Disney Is Latest Target Of Proxy Advisers Urging Split Of Chair, CEO Roles

February 26, 2013 by Ross Kerber and Lisa Richwine

Proxy advisers ISS and Glass, Lewis & Co. urged Walt Disney Co .shareholders to vote in favor of a proposal to split the chairman and chief executive roles now both held by Robert Iger.

The influential proxy advisers in reports provided on Tuesday also urged shareholders to cast advisory ballots “against” the pay of Iger and others at Disney.

The recommendations could sway undecided shareholders ahead of Disney’s annual meeting scheduled for March 6 in Phoenix, Ariz. A controversial issue at the media and theme park company has been the dual roles of Iger, who has been Disney’s CEO since 2005.

The board added the chairman’s title to Iger’s role at last year’s annual meeting, despite similar objections from ISS and public pension funds at that time that the combination gave him too much power.

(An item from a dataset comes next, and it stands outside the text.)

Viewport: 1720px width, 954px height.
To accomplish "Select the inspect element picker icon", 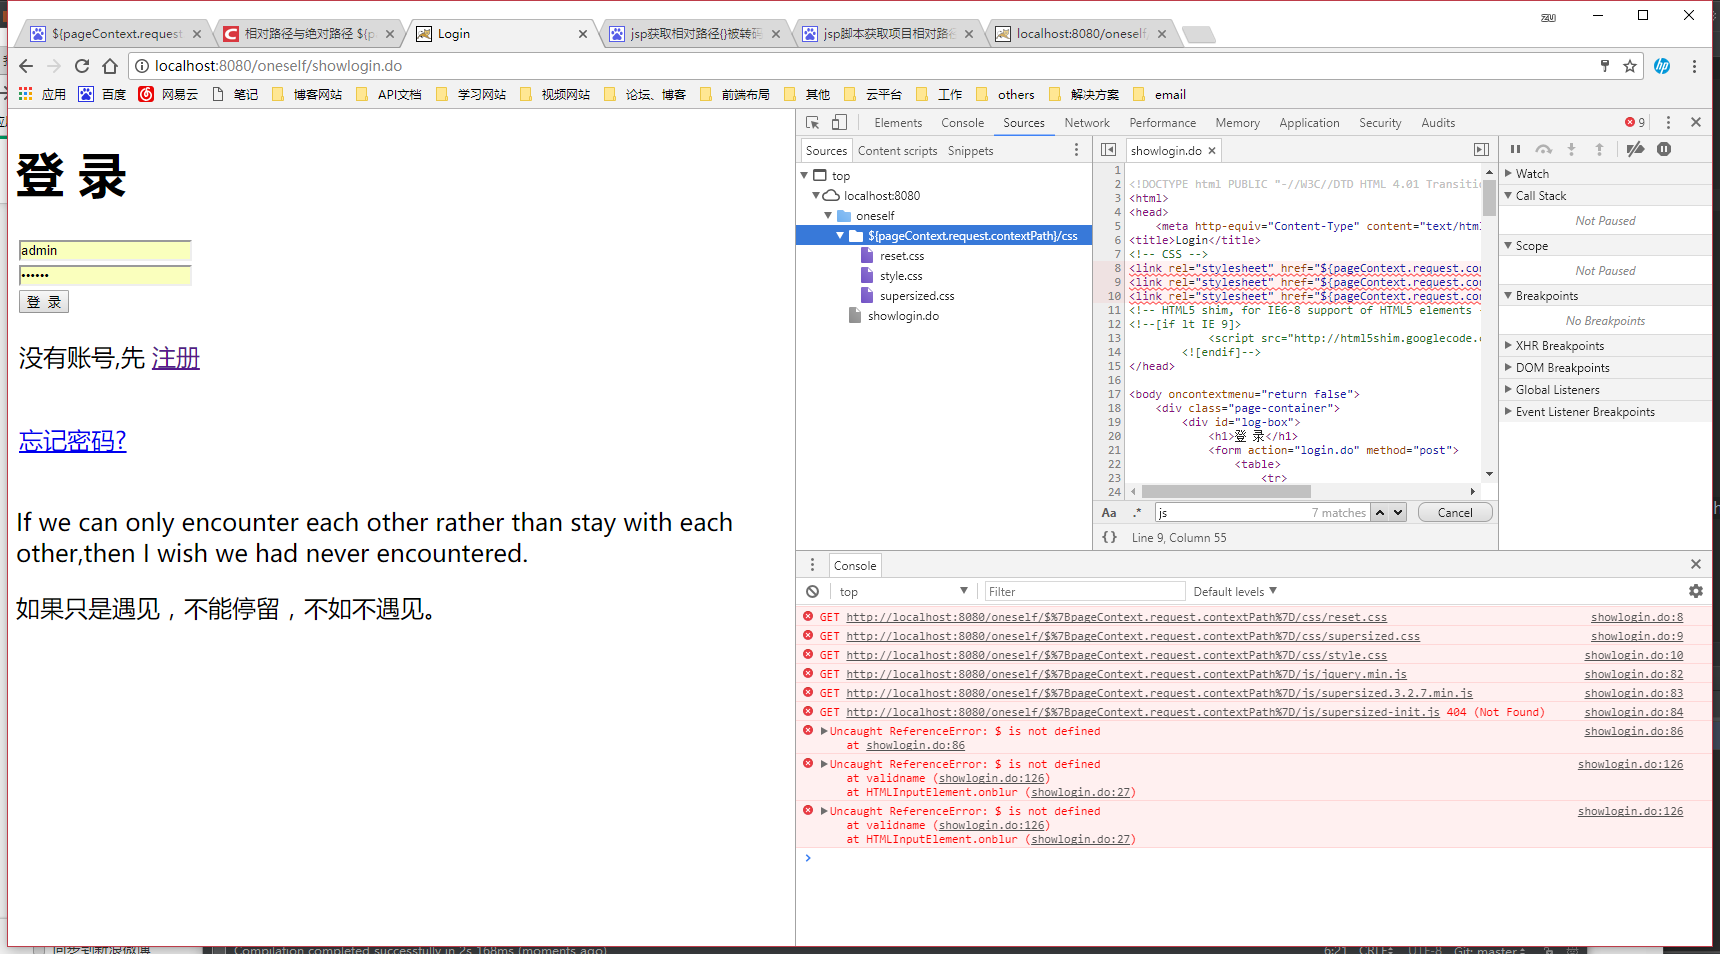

Investors have gained traction on this issue at corporations such as JPMorgan Chase & Co., where last year 40 percent of shares were voted in favor of a measure to strip CEO Jamie Dimon of his chairman title. Overseers of government worker pension funds last week said they filed a measure for JPMorgan’s meeting this year.

Sponsors of the JPMorgan measure include pension funds overseen by Connecticut State Treasurer Denise Nappier.

Similarly, at Disney the Connecticut funds are also sponsors this year of a proxy resolution urging the board to split the chairman and CEO roles except in “extraordinary circumstances.” The Disney resolution has already gained support from the California State Teachers’ Retirement System (CalSTRS).

On Tuesday, the Disney measure also won backing from John Liu, New York City comptroller, who oversees pension funds holding Disney shares and is also a sponsor of the JPMorgan resolution.

“The Walt Disney Company needs a board chair who is independent of the company to best oversee management,” Liu said in an emailed statement.

In its proxy statement in January, Disney urged shareholders to vote against the proposal to split Iger’s jobs “because it seeks to replace the current, clear and workable standard for electing a chairman with a vague and unworkable standard.”

A Disney spokesperson said on Tuesday the company recorded a total shareholder return of 139 percent during Iger’s tenure, far above the 36 percent return for the S&P 500 during the same time, as well as record revenue and profit in fiscal 2012.

“Disney has delivered results that speak for themselves,” the spokesperson said.

Ninety-two percent of Iger’s compensation is contingent upon the financial results and stock performance, Disney said.

Disney also named an independent lead director, Orin Smith, in March 2012.

In its report to investors, provided to Reuters on Tuesday, ISS cited issues including whether Iger faced rigorous goals to receive long-term incentive pay.

“With continuing compensation concerns, shareholders may rightly question the non-management directors’ willingness and ability to provide independent oversight over management,” ISS wrote.

ISS is a unit of MSCI Inc.

In its own report to investors, also provided to Reuters on Tuesday, closely held Glass, Lewis wrote that despite the role of Smith as independent lead director, “we ultimately believe vesting a single person with both executive and board leadership concentrates too much oversight in a single person and inhibits the independent oversight intended to be provided by the board on behalf of shareholders.”